> [ACTIVITY]:
Transcribe each record precisely; images stay out.

Dataset items
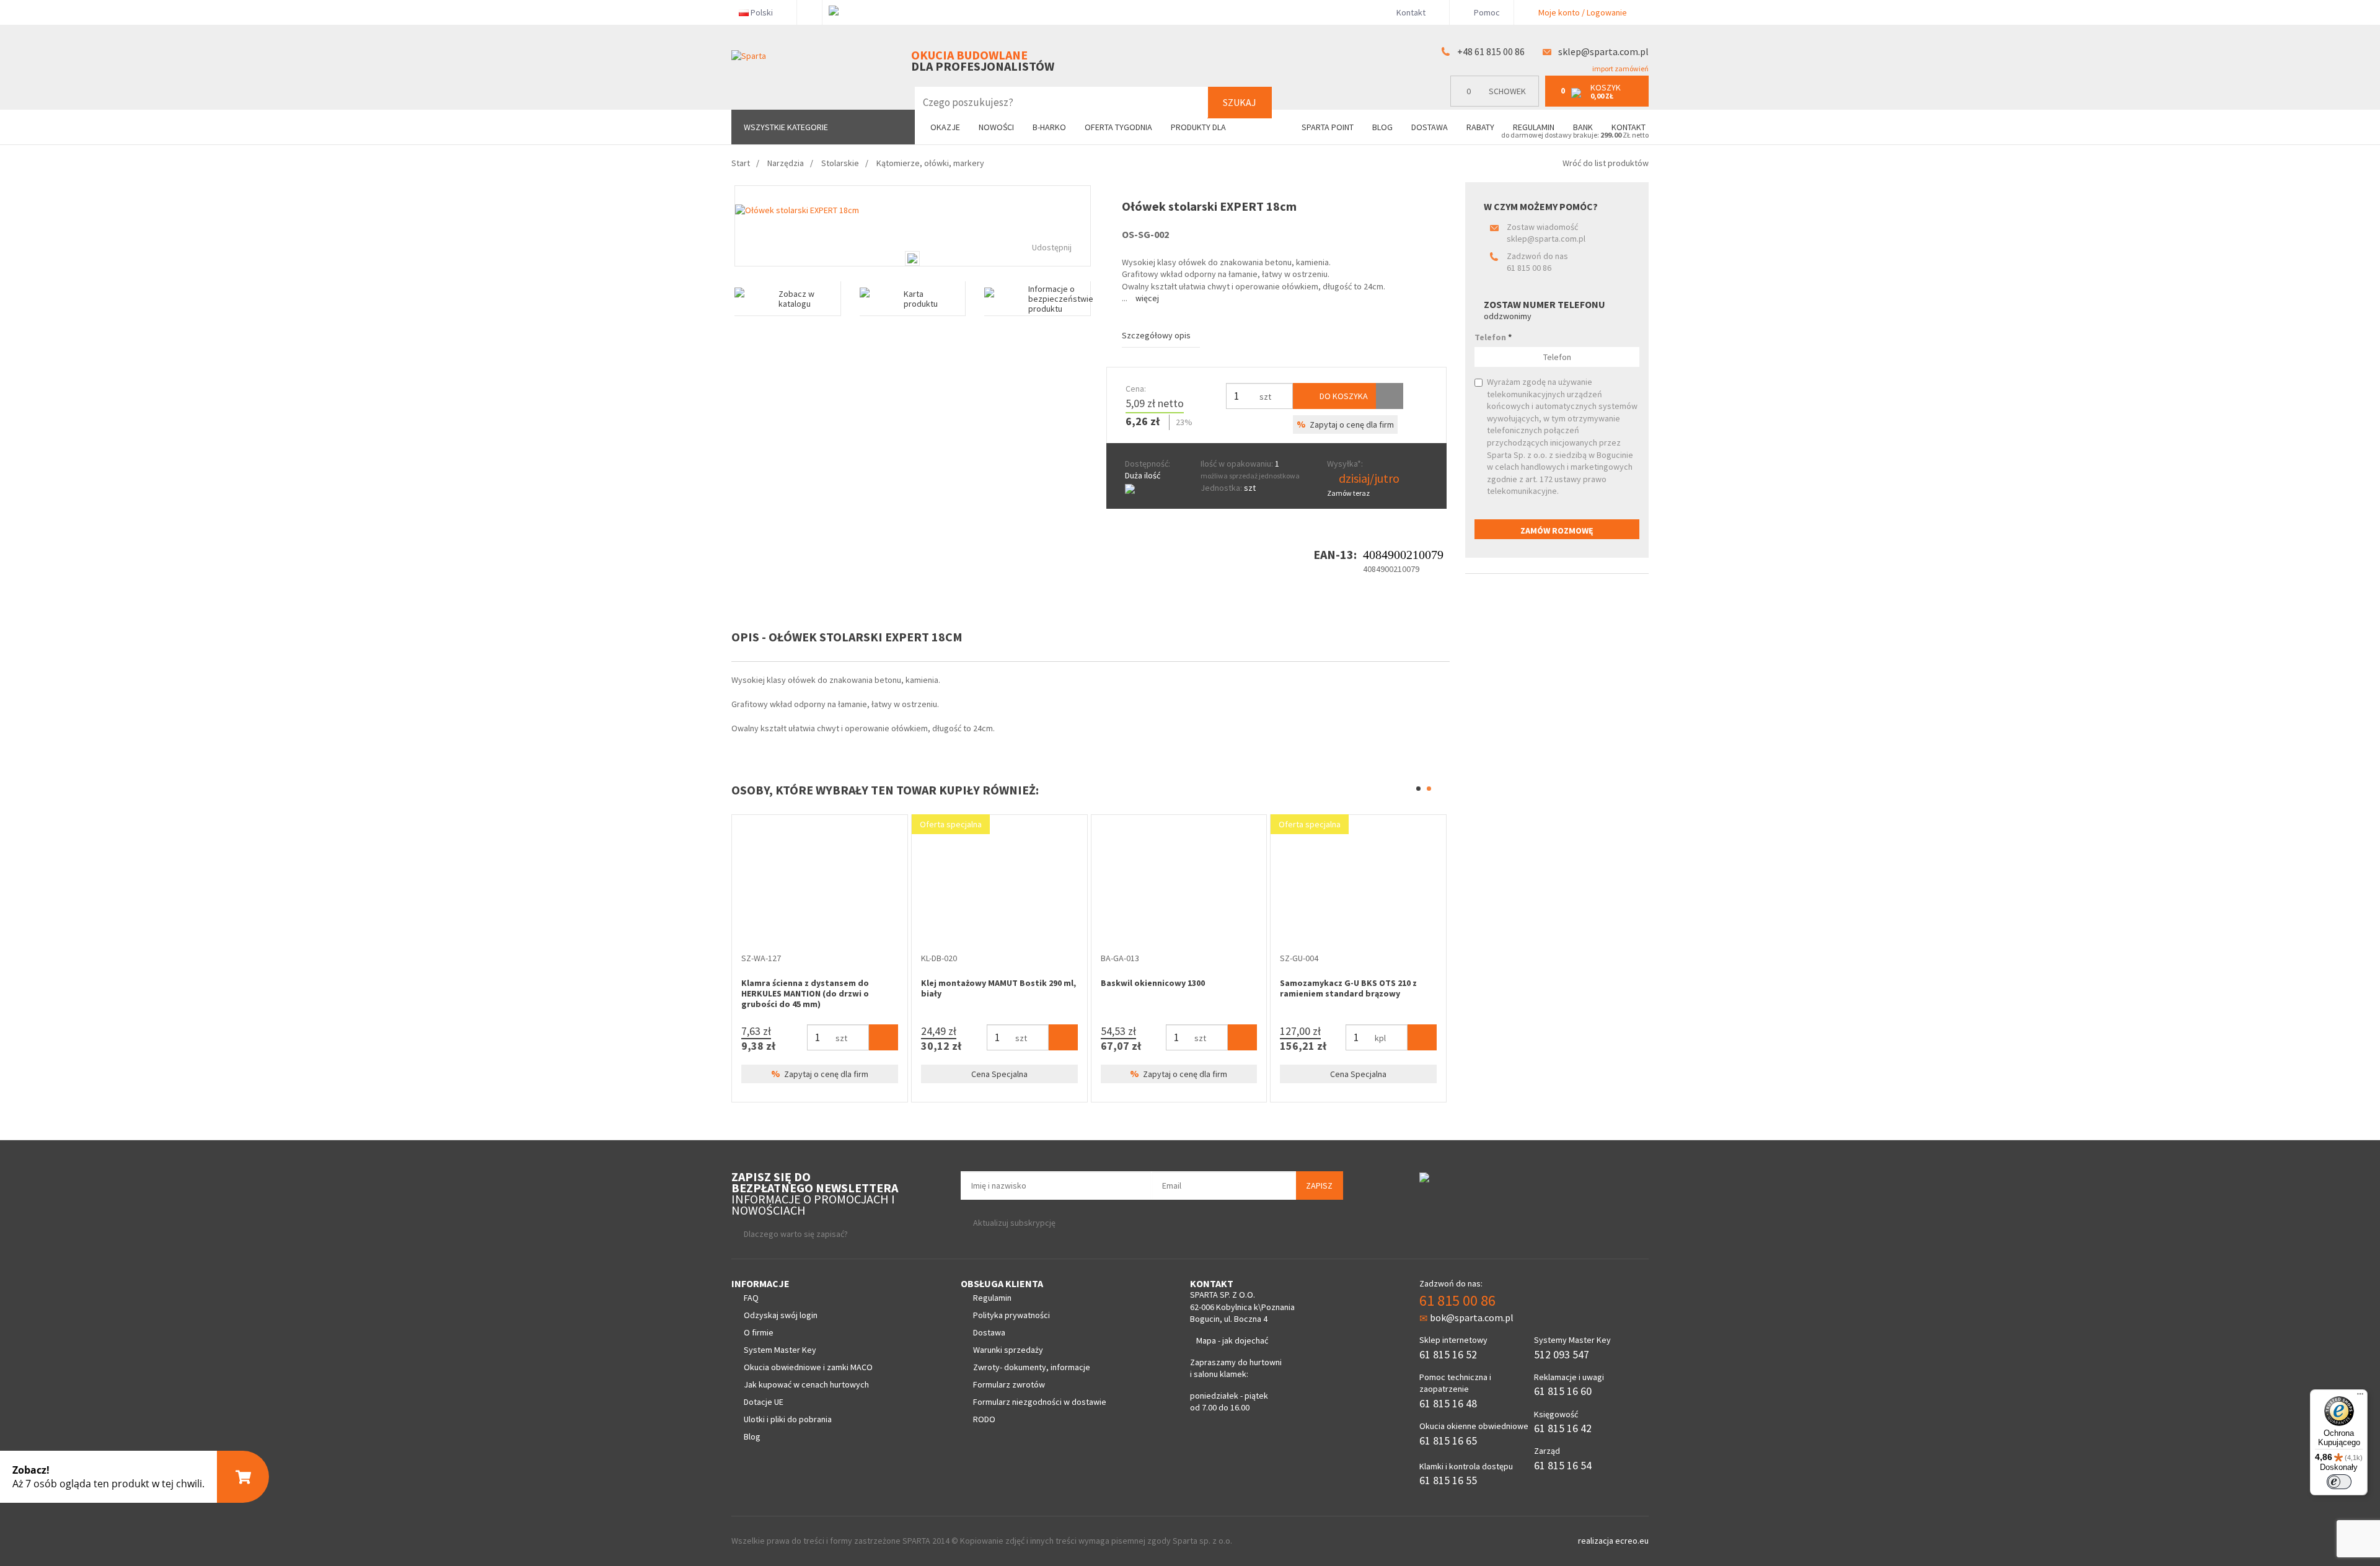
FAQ (751, 1297)
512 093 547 (1561, 1354)
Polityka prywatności (1011, 1315)
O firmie (759, 1332)
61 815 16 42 (1563, 1428)
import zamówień (1620, 68)
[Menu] (2360, 1396)
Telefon (1493, 337)
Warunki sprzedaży (1008, 1349)
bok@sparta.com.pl (1472, 1317)
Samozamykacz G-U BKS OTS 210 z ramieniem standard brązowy (1348, 988)
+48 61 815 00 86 (1491, 51)
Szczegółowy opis (1156, 335)
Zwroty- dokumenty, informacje (1031, 1367)
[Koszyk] (883, 1037)
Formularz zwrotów (1009, 1384)
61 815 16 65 (1448, 1440)
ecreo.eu (1632, 1540)
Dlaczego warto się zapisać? (796, 1233)
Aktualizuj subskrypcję (1014, 1222)
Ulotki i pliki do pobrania (788, 1419)
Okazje (945, 127)
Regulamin (1533, 127)
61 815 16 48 (1448, 1403)
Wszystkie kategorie (786, 127)
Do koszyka (1343, 396)
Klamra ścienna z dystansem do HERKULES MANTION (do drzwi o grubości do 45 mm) (805, 993)
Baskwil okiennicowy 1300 (1153, 982)
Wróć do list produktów (1605, 163)
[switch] (2339, 1481)
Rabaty (1480, 127)
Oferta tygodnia (1118, 127)
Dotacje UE (763, 1401)
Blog (1382, 127)
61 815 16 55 (1448, 1480)
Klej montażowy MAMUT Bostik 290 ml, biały (998, 988)
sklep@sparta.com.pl (1603, 51)
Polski (762, 12)
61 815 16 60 (1563, 1391)
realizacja (1596, 1540)
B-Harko (1049, 127)
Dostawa (1429, 127)
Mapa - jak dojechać (1232, 1340)
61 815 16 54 (1563, 1465)
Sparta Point (1328, 127)
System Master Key (780, 1349)
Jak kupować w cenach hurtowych (806, 1384)
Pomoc (1486, 12)
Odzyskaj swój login (781, 1315)
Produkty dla (1199, 127)
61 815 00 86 (1529, 267)
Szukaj (1239, 102)
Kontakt (1411, 12)
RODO (984, 1419)
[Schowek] (1389, 396)
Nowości (996, 127)
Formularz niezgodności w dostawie (1039, 1401)
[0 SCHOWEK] (1497, 103)
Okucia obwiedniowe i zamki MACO (808, 1367)
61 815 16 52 (1448, 1354)
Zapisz (1319, 1185)
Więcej (1147, 298)
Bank (1583, 127)
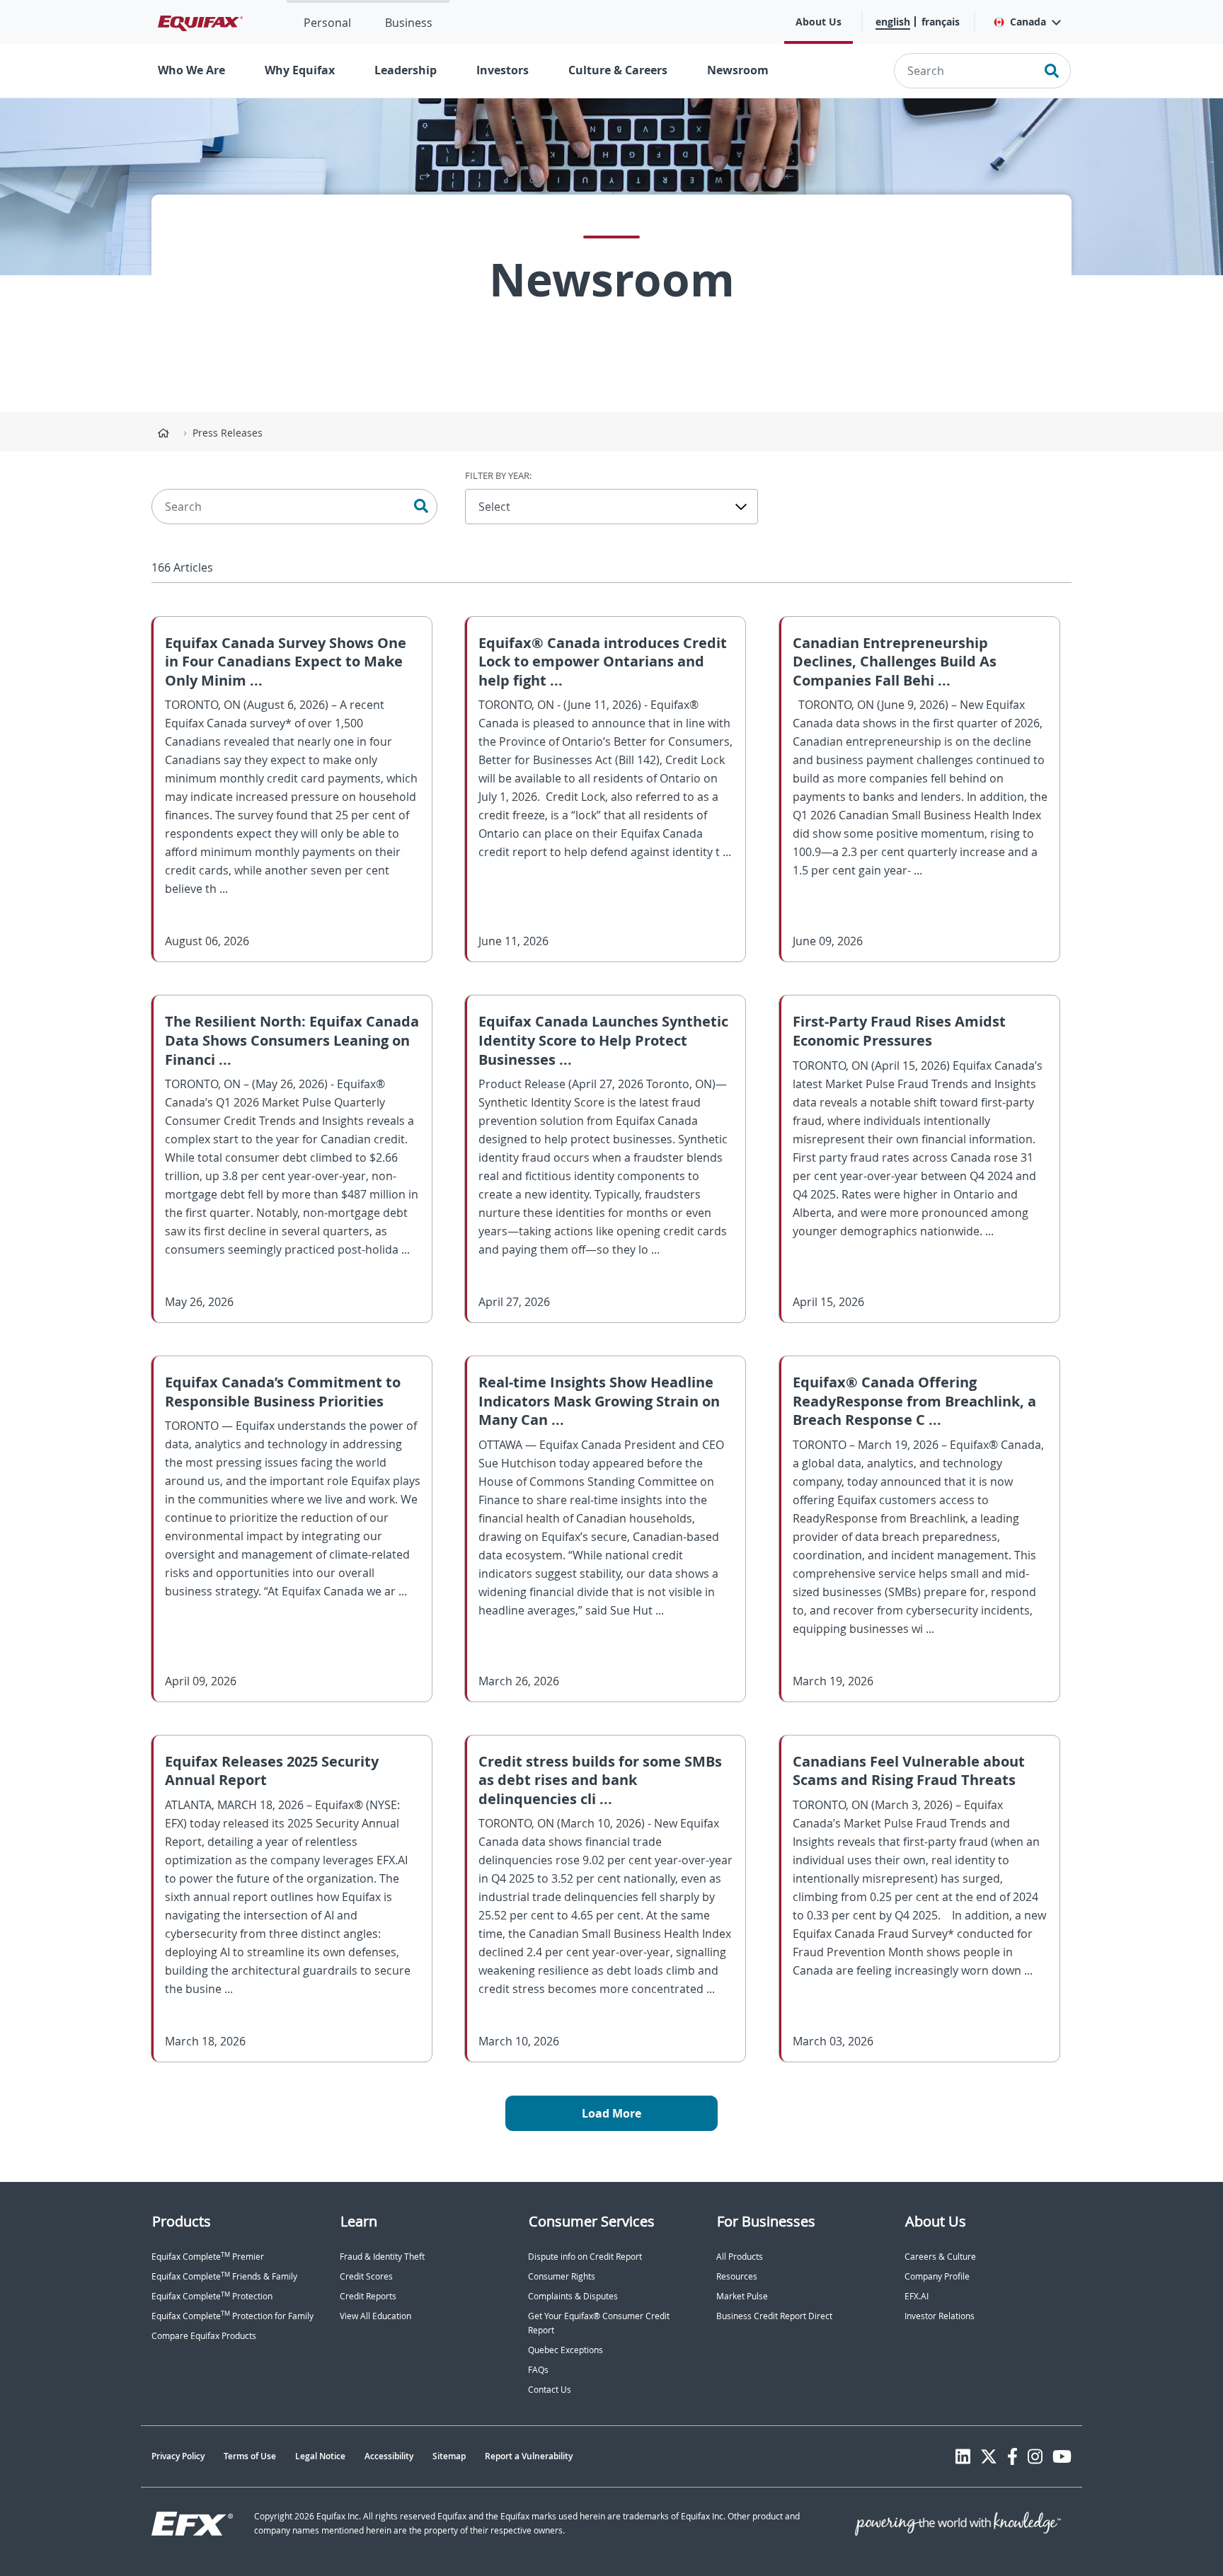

> [WRITTEN SOLUTION]:
FAQ (751, 1297)
512 093 547 (1561, 1354)
Polityka prywatności (1011, 1315)
O firmie (759, 1332)
61 815 16 42 (1563, 1428)
import zamówień (1620, 68)
[Menu] (2360, 1396)
Telefon (1493, 337)
Warunki sprzedaży (1008, 1349)
bok@sparta.com.pl (1472, 1317)
Samozamykacz G-U BKS OTS 210 z ramieniem standard brązowy (1348, 988)
+48 61 815 00 86 (1491, 51)
Szczegółowy opis (1156, 335)
Zwroty- dokumenty, informacje (1031, 1367)
[Koszyk] (883, 1037)
Formularz zwrotów (1009, 1384)
61 815 16 65 (1448, 1440)
ecreo.eu (1632, 1540)
Dlaczego warto się zapisać? (796, 1233)
Aktualizuj subskrypcję (1014, 1222)
Ulotki i pliki do pobrania (788, 1419)
Okazje (945, 127)
Regulamin (1533, 127)
61 815 16 48 (1448, 1403)
Wszystkie kategorie (786, 127)
Do koszyka (1343, 396)
Klamra ścienna z dystansem do HERKULES MANTION (do drzwi o grubości do 45 mm) (805, 993)
Baskwil okiennicowy 1300 (1153, 982)
Wróć do list produktów (1605, 163)
[switch] (2339, 1481)
Rabaty (1480, 127)
Oferta tygodnia (1118, 127)
Dotacje UE (763, 1401)
Blog (1382, 127)
61 815 16 55 (1448, 1480)
Klej montażowy MAMUT Bostik 290 ml, biały (998, 988)
sklep@sparta.com.pl (1603, 51)
Polski (762, 12)
61 815 16 60 (1563, 1391)
realizacja (1596, 1540)
B-Harko (1049, 127)
Dostawa (1429, 127)
Mapa - jak dojechać (1232, 1340)
61 815 16 54 (1563, 1465)
Sparta Point (1328, 127)
System Master Key (780, 1349)
Jak kupować w cenach hurtowych (806, 1384)
Pomoc (1486, 12)
Odzyskaj swój login (781, 1315)
Produkty dla (1199, 127)
61 815 00 86 (1529, 267)
Szukaj (1239, 102)
Kontakt (1411, 12)
RODO (984, 1419)
[Schowek] (1389, 396)
Nowości (996, 127)
Formularz niezgodności w dostawie (1039, 1401)
[0 SCHOWEK] (1497, 103)
Okucia obwiedniowe i zamki MACO (808, 1367)
61 815 16 52 (1448, 1354)
Zapisz (1319, 1185)
Więcej (1147, 298)
Bank (1583, 127)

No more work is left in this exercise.